Implication of Rho-kinase and soluble guanylyl cyclase enzymes in prostate smooth muscle dysfunction in middle-aged rats.

PMID 26999618


Aging is highly associated with benign prostate hyperplasia (BPH). We investigated here the alterations of the contractile and relaxant machinery in prostates of middle-aged rats, focusing on the Rho-kinase, nitric oxide (NO)-soluble guanylyl cyclase (sGC), α1- and β-adrenoceptor pathways. Male Wistar young (3.5-month old) and middle-aged rats (10-month old) were used. Quantitative image analysis of prostates and functional assays evaluating the prostate contractions and relaxations were employed.
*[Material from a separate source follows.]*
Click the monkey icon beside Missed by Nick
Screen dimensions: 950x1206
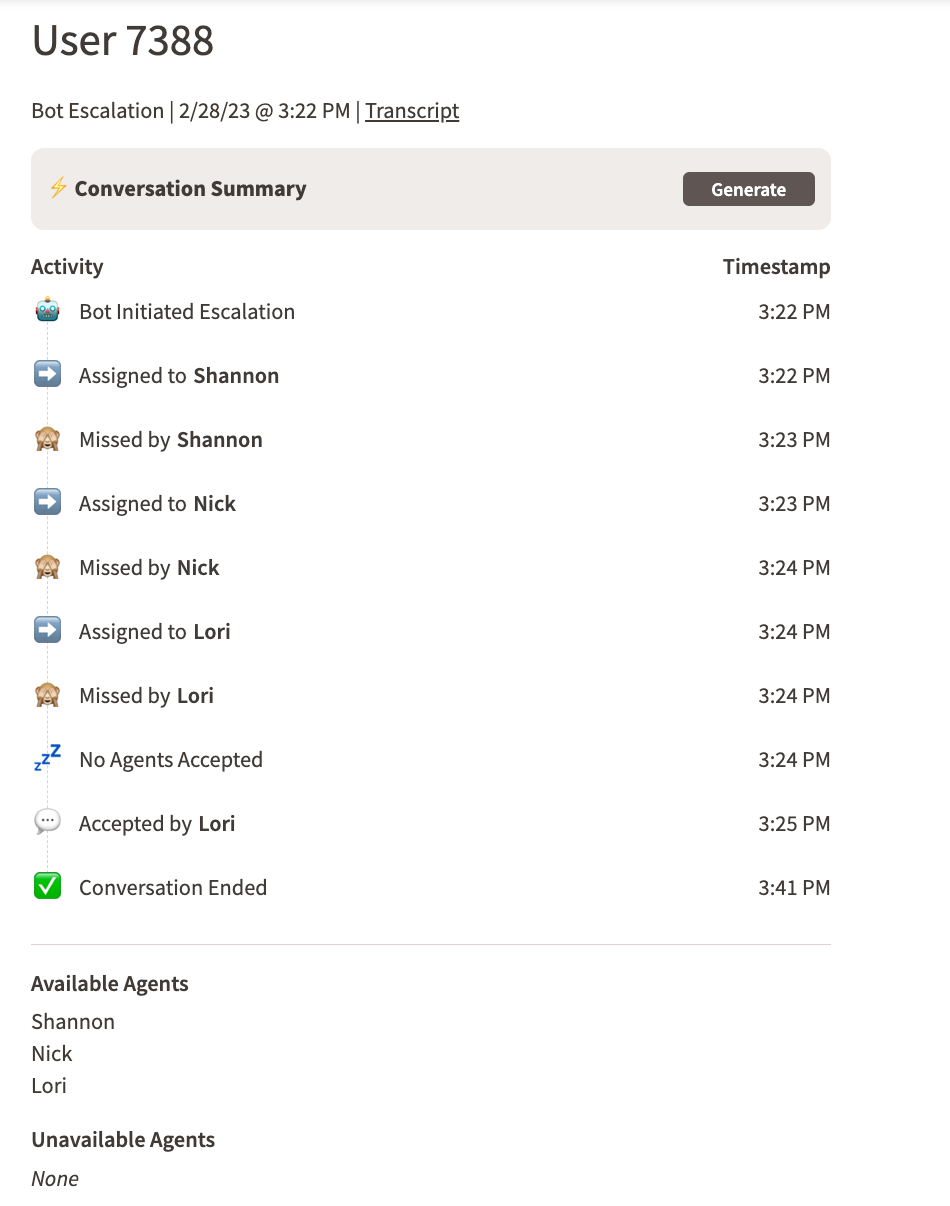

Measurement of [(3) H]-noradrenaline efflux, western blotting for α1 and β1 sGC subunits, and cyclic nucleotide levels were carried out. Prostates of middle-aged rats showed significant increases in lumen and smooth muscle cells, but no alterations in the relative prostate weight were observed. In vivo, noradrenaline (10(-7) -10(-4)  g/kg) produced greater prostatic contractions in middle-aged compared with control rats. Likewise, the in vitro contractions to phenylephrine (1 nM-100 μM) and α,β-methylene ATP (1-10 μM) were greater in middle-aged rats. Electrical-field stimulation (EFS, 1-32 Hz) promoted higher [(3) H]-noradrenaline efflux and prostate contractions in middle-aged rats. Reduced expressions of α1 and β1 sGC subunits and diminished NO-mediated prostate relaxations in middle-age were observed. Isoproterenol-induced relaxations and cAMP levels were reduced in prostates of middle-aged rats. The Rho-kinase inhibitor fasudil (50 mg/kg, 2 weeks) normalized the prostate hypercontractility in middle-age rats. Prostate hypercontractility in middle-aging is associated with increased release of noradrenaline and Rho-kinase pathway, as well as with impairments of NO-sGC and β-adrenoceptor pathways. Middle-aged rats are suitable to explore the enhanced prostatic tone in the absence of prostate overgrowth. Neurourol. Urodynam. 36:589-596, 2017. © 2016 Wiley Periodicals, Inc.